TIFF, Tag Image File Format, FAQ

Index

Question 1. What's in the name 'Tag Image File Format'? What makes TIFF different from other image file formats?
Question 2. As a user as well as a programmer, how do I convert a PNG image to TIFF? TIFF to PNG? Image in format X into format Y? How to crop/resize/do something else with the image?
Question 3. How about an informal introduction to the highest level TIFF structures?
Question 4. Where can I download the full TIFF specification?
Question 5. Is the TIFF specification being maintained and updated?
Question 6. Do I need a license from Adobe or anyone else to use TIFF?
Question 7. Can I not stream TIFF? Why does my library need seeking forward and backward in my TIFF file?
Question 8. What is the maximum size of a TIFF file?
Question 9a. So what are the defined tags exactly? Where can I find information on any specific tag?
Question 9b. How can I register my own private tags?
Question 10. When should I use what color space and compression scheme?
Question 11. What libraries support TIFF?
Question 12. Where can I find this LibTiff, and how do I use it in my program?
Question 13. Aren't you going to mention GeoTIFF?

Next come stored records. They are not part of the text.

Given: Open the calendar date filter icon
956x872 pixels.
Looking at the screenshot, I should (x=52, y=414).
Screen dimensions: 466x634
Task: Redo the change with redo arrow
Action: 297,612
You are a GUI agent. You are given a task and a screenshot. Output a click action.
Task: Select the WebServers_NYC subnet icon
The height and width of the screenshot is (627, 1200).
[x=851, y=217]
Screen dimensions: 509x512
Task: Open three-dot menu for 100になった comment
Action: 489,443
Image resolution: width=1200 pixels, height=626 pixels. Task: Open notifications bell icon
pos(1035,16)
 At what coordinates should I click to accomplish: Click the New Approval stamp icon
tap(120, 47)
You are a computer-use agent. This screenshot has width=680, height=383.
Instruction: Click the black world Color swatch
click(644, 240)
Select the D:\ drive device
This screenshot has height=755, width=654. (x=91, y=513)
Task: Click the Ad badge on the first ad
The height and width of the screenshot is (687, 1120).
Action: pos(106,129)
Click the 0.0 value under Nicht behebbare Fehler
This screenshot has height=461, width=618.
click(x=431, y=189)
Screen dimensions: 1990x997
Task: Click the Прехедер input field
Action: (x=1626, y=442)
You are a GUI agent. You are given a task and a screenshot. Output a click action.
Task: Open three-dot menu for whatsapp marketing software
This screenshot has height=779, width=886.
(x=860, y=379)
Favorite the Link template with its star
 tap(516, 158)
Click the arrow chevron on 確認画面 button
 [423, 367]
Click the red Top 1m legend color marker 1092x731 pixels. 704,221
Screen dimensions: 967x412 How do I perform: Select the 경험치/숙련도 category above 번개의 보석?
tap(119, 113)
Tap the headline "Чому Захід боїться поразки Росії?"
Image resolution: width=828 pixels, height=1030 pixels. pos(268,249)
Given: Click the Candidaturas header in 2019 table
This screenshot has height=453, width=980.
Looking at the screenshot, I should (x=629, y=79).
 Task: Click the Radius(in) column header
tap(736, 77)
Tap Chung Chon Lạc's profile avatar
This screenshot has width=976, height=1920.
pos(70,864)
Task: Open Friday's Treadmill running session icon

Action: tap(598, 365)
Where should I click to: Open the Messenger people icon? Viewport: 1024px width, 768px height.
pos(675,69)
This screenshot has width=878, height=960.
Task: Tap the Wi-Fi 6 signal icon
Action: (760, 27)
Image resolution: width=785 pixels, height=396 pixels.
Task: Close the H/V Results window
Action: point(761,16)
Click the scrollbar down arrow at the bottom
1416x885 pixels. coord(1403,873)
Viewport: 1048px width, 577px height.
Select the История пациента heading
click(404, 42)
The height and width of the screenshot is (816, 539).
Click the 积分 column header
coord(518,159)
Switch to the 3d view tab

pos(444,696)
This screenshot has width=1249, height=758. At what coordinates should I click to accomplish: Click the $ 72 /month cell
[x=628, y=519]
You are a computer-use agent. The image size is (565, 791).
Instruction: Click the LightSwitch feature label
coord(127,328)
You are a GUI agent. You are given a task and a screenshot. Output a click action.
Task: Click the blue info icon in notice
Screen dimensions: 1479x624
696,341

Question 1. What's in the name 'Tag Image File Format'? What makes TIFF different from other image file formats?

Flexible tagsets

Many image file formats have an image header with fixed fields containing information such as image dimensions, color space specification, etc. The TIFF file format is different in that it allows for a flexible set of information fields. There exists a specification for many of these information fields, called 'tags', ranging from the most fundamental, like image dimensions, over the most luxurious like copyright information, up to so-called 'private tags' or 'custom tags' that you can define to hold your own application specific information. The TIFF specification defines a framework for an image header called 'IFD' (Image File Directory) that is essentially a flexible set of specifically those tags that the TIFF writer software wishes to specify.

The clear benefit of this scheme is that almost any information can accompany an image, while little information is absolutely needed, and image headers remain as lean as possible. There is little overhead, and enough flexibility to suit any need.

Flexible combination of colorspace, bitdepth/datatype, and compression scheme

Another major difference between most other image file formats and TIFF, is that TIFF allows for a wide range of different compression schemes and color spaces. These are specified in dedicated tags. Where other file formats are often designed to suit a single compression method, TIFF allows for JPEG or JBIG compression, the infamous LZW or the free-as-a-bird deflate compression, amongst many others. The same goes for color spaces. Theoretically, you could even use any compression method and color space of your own, though it goes without saying this would result in crippled portability.

Unless restricted by the nature of the chosen compression algorithm, any color space and any bitdepth can be combined with any compression scheme.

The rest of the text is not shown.